The model of the act was given by the Monopolies Inquiry Commission set up by the Government of India in 1964 under the Commission of Inquiry Act of 1952. Substantial departure was, however, made at the time of its enactment retaining only the skeleton. The provisions on restrictive trade practices, including the resale maintenance are substantially based on the UK legislations and particularly Restrictive Trade Practices Act, 1956 and the Resale Price Act, 1964. Likewise the provisions on unfair trade practices are influenced by the UK Fair Trading Act, 1973, the anti trust legislations in USA; notably the Shuman Act, the Clayton Act and the Federal Trade Commission Act, as also the Australian and Canadian legislations have also been a guide in framing the provisions relating to monopolistic, restrictive and unfair trade practices.
Failure of the MRTP Act and the Reforms of the Nineties
However, the MRTP Act was unable to deliver as expected partly because of the inherent weaknesses in its own structure and the composition of the MRTP Commission, and partly due to the fact that the attributes of competition (entry, price, scale, location etc) were regulated by separate set of policies. Although the country did witness industrial growth and diversification during this period, the complex network of controls and regulations fettered the freedom of enterprises. Administrative delays and rent seeking opportunities spawned an inefficient industrial structure, which was beset with problems of sub-optimal scales of operation, capacity under-utilization, lack of technological upgradation and high levels of industry concentration.
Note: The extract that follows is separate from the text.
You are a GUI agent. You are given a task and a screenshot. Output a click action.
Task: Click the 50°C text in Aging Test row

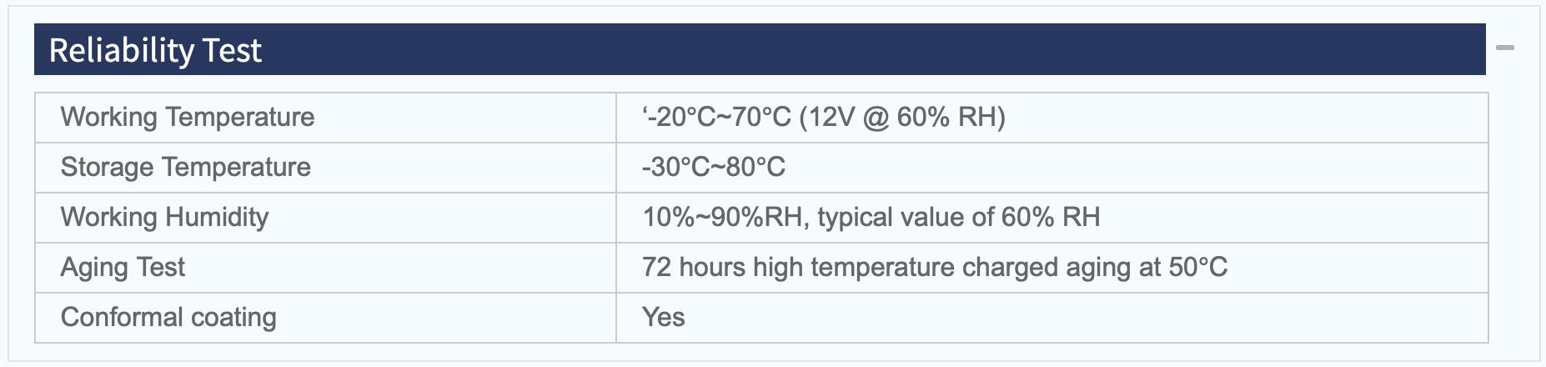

The industrial Policy Statement of 1980 focused attention on the need for promoting competition in the domestic market, technological upgradation and modernization. Far reaching changes were made by the MRTP (Amendment) Act, 1991. The Reforms covered a broad spectrum such as further liberalization of industrial licensing dispensing with the requirement of prior government approval before affecting expansion by undertakings, registered under the MRTP Act, 1969 progressively diluting the monopoly of the public sector industries, except where security and strategic concerns still dominate, abolition of levy and non-levy price system, and reducing purchase preference for public sector enterprises. The Industrial policy statement of 1991 also emphasized the attainment of technological dynamism and international competitiveness. It noted that the Indian industry could scarcely be competitive with the rest of the world if it had to operate within an over-regulated environment. The main thrust, as it stood before the Reforms of 1991, to prevent concentration of economic power to the common detriment, has now shifted to effectively curb monopolistic, restrictive and unfair trade practices.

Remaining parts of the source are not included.